- _What to do_:
Wherever the word "coordinates" appears in a line of the data, that line should be copied.

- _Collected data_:
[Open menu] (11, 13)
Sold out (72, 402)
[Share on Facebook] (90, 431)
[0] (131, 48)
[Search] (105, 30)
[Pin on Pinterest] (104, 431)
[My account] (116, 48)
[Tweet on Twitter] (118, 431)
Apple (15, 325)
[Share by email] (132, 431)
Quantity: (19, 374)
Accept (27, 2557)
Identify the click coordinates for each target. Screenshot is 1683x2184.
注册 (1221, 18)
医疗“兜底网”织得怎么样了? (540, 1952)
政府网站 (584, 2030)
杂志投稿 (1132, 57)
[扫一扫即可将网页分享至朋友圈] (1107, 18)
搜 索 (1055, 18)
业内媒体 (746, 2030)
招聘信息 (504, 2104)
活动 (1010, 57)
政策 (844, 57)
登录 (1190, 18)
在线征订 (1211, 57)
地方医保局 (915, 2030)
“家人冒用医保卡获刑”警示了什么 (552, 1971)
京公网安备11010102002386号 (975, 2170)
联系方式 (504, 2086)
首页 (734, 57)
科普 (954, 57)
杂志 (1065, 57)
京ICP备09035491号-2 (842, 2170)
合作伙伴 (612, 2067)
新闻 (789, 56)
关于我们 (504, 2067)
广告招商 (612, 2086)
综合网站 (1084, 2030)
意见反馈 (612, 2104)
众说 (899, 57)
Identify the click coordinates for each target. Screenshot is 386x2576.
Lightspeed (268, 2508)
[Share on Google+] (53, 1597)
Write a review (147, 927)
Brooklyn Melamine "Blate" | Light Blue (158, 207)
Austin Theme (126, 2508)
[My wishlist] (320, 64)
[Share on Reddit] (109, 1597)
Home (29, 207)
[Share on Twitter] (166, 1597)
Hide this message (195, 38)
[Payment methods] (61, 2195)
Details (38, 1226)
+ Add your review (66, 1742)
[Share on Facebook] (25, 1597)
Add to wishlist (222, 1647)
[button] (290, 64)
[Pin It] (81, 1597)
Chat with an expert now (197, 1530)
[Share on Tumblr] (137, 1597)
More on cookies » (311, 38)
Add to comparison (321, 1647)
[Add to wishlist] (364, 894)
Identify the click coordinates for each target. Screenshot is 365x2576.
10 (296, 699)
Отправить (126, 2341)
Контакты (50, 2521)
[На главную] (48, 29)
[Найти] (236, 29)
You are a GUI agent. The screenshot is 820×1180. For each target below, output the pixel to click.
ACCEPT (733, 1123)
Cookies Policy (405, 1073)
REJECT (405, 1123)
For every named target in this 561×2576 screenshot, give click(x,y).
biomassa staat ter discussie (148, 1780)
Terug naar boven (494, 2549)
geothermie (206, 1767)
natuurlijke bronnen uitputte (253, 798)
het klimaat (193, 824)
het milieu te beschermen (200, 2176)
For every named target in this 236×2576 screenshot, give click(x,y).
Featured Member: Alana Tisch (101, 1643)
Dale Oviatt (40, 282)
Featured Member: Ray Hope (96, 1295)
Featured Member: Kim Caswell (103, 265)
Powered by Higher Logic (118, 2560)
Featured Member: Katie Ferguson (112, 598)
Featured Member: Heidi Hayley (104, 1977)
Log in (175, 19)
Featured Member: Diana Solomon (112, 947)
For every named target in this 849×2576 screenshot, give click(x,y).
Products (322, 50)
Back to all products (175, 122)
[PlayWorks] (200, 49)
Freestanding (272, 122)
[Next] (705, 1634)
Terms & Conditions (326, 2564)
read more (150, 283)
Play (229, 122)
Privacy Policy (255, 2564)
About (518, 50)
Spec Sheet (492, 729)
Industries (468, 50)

- _Expected answer_:
Identify the click coordinates for each target. Screenshot is 1683x2184.
Identify the click coordinates for each target. Screenshot is 386x2576.
Identify the click coordinates for each target. Screenshot is 365x2576.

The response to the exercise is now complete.